For every worry we have, there are many, many people with the same worry. For most of them, the disasters they worry about will never happen. But disaster will strike a few of them. Insurance companies collect money from people with similar worries and use the money they collect to help the few. Insurance is intended to give us peace of mind by charging us for assuming the risk.
Policy holders pay insurance companies to assume risk for them. This means that your insurance company agrees to safeguard you against financial ruin for certain risks. Insurance companies are not banks; they are for-profit businesses. When disaster strikes, the insurance company helps you recover financially; if there is no disaster, the insurance company keeps your money to help someone else. This means that you agree to pay the insurance company, even if you don’t suffer from a disaster.
What insurance does when disaster strikes
You buy insurance so that you and your family will be able to pay your bills if the unthinkable happens. When disaster strikes, you report your losses to the insurance company and tell them what you lost. This is called “making a claim.”
Remember, when you buy an insurance policy, the insurance company is taking the risk that you will never use it. So, the more likely you are to make a claim, the more the company will charge you for taking the risk of insuring you. If your insurance company believes that you make too many claims, it may charge you a higher premium for insuring you.

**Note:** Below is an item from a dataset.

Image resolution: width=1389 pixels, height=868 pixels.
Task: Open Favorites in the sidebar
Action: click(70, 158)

An insurance policy is a contract
When you buy insurance, you get a “policy.” A policy is a legal contract that spells out what risks the insurance company is assuming for you and what risks it is not. The risks the insurance company is assuming are called “coverage.” The risks the insurance company will not assume for you are called “exclusions.”

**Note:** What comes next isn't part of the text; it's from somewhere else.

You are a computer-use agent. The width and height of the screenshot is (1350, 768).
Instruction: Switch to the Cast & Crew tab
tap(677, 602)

Most insurance policies will ask you to take on some of the risk for covered items yourself. The more risk you are willing to assume for yourself, the lower your payments to the insurance company will be. The risk that you are willing to assume for yourself is called a “deductible.” If you are willing to accept a high deductible, your insurance payments will be lower, but if disaster strikes, you will end up paying more of the costs yourself.
Payments to the insurance company are called “premiums.” Some policies call for premiums to be paid several times a year; some are paid once a year.
How to shop for insurance
Read your insurance policy completely
You need to read your policy and try to understand it — even if it seems complicated. You should contact your agent or your insurance company representative and ask questions about anything you do not understand. Questions to ask:
- What is my coverage?
- What risks are excluded?
- How much will I pay in premiums every year?

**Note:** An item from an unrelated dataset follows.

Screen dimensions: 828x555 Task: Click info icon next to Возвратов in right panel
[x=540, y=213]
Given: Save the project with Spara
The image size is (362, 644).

- How much will I pay if disaster strikes?
- What is my deductible?
- What should I do if disaster strikes?
Let’s say you owned a car that is worth $15,000. If your car were totaled in an accident, and you did not have insurance, you would have to come up with the money for another car. (And, if you still owed payments on the car that had been totaled, you would have to continue to make payments, although your car had been destroyed.) If you had auto insurance, the insurance company would pay you $15,000.
However, if your insurance policy included a “deductible,” of, say, $500, you would be responsible for coming up with $500 out of your own pocket before the insurance company pays you. The higher the deductible in your insurance policy, the lower your premiums.
Usually, the deductible amount resets itself every year; sometimes it renews itself with every incident.
Let’s say your auto insurance deductible is $500 per year. If you are in an fender-bender this year that causes $3,000 worth of damage, you have to come up with $500 for repairs. If you are in another accident next year, your deductible is $500, even though you paid $500 last year.
Similarly, if your deductible is $500 per incident, this means that every time you are in an accident that causes over $500 worth of damage, you have to come up with $500 for repairs before the insurance company begins reimbursement.
It all comes down to how much risk you want to assume and how much you want the insurance company to assume for you. Your insurance agent can help you figure out what balance is right for you and your family.